Having drastically reduced their menu of offerings, universities with complementary resources and capabilities will band together into alliances that can synergistically strengthen their individual offerings. For example, a world-class engineering school might partner with a world-class liberal arts institution to offer respective courses across institutions, rather than develop those programmes themselves.
This approach will unburden universities from unnecessary costs, but the ultimate beneficiary will be their students, who will be able to take classes and use services within the expanded ecosystem of partners.
Retail’s third lesson for universities is to pour less concrete. Those that do the opposite will only amplify their commitments to their fixed-cost infrastructure. Smart retailers now opt for short-term spaces to help evaluate new markets and/or products, build awareness and connect with customers while maintaining a cost base that is often 80 per cent lower than the traditional retail store.
But it is not true that all roads lead online. In 2017, Casper – originally an online-only seller of sleeping mattresses – tested its potential for brick-and-mortar retail through a series of pop-up stores strategically located across the US. Some retailers, including Casper, subsequently create permanent stores, others maintain the pop-up store approach to remain agile in responding to seasonality, product rotations and other demand fluctuations.
Some innovative higher education institutions, such as the University of Washington and the University of Arizona, have started taking this pop-up approach in the format of strategically placed micro-campuses. As learning becomes increasingly hybrid, especially for non-traditional students, universities can promote the flipped classroom approach with self-paced online modules while providing learners access to nearby micro-campuses for “check in” with faculty, facilitators and mentors.
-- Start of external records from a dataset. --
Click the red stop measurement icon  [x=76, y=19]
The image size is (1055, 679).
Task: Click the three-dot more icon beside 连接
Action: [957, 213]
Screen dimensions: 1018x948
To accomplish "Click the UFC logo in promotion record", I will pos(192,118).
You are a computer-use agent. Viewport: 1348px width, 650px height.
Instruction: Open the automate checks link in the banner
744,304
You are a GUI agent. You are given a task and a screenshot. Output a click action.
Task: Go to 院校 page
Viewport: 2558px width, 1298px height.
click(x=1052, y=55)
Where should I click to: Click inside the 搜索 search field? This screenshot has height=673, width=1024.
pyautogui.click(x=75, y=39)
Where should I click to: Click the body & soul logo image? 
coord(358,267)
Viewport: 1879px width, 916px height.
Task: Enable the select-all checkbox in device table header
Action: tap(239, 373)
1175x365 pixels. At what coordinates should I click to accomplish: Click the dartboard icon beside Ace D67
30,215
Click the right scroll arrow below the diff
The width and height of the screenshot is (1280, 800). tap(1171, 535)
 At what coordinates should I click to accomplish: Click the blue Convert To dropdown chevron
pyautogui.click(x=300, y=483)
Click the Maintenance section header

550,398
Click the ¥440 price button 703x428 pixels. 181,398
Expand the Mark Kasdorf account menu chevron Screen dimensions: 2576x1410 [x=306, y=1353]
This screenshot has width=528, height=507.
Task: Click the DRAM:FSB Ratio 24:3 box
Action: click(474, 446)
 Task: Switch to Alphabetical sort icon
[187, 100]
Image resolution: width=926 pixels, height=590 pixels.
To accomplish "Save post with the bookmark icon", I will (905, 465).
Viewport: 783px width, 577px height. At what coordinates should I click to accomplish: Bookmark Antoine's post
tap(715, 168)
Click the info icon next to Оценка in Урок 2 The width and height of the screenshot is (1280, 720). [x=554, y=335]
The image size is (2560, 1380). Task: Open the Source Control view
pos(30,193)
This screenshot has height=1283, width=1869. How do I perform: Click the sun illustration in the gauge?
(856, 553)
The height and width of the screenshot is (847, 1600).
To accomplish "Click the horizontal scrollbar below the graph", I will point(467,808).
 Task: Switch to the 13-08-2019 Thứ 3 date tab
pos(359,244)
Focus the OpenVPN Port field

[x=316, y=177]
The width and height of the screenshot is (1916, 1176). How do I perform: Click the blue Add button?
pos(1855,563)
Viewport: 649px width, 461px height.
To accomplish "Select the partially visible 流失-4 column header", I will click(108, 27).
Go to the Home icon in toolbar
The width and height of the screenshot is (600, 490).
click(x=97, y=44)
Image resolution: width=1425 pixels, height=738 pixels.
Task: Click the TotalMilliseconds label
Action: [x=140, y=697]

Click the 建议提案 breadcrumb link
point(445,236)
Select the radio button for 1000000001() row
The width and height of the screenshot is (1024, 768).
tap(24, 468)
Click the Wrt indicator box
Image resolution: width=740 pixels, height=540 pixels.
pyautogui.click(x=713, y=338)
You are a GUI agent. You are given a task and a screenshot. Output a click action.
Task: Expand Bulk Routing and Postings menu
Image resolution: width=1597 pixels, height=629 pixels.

By extension, a micro-campus can also host labs and hands-on trade applications, as well as other important services, such as career guidance and meet-ups with other students.
While the industry-wide shift to online learning represents a reaction to an immediate problem, higher education leaders would be well advised to give some serious thought now to what happens in the longer term.
A single, monolithic Amazon of higher education might never arrive, but the challenge from technology is already here. Those industries that have already had to contend with it should be studied carefully.
Author Bios: Michael Braun is Professor of Management and Knick Family Fellow at the University of Montana and Scott Latham is Associate Professor of Management and former Dean at the Manning School of Business, University of Massachusetts Lowell.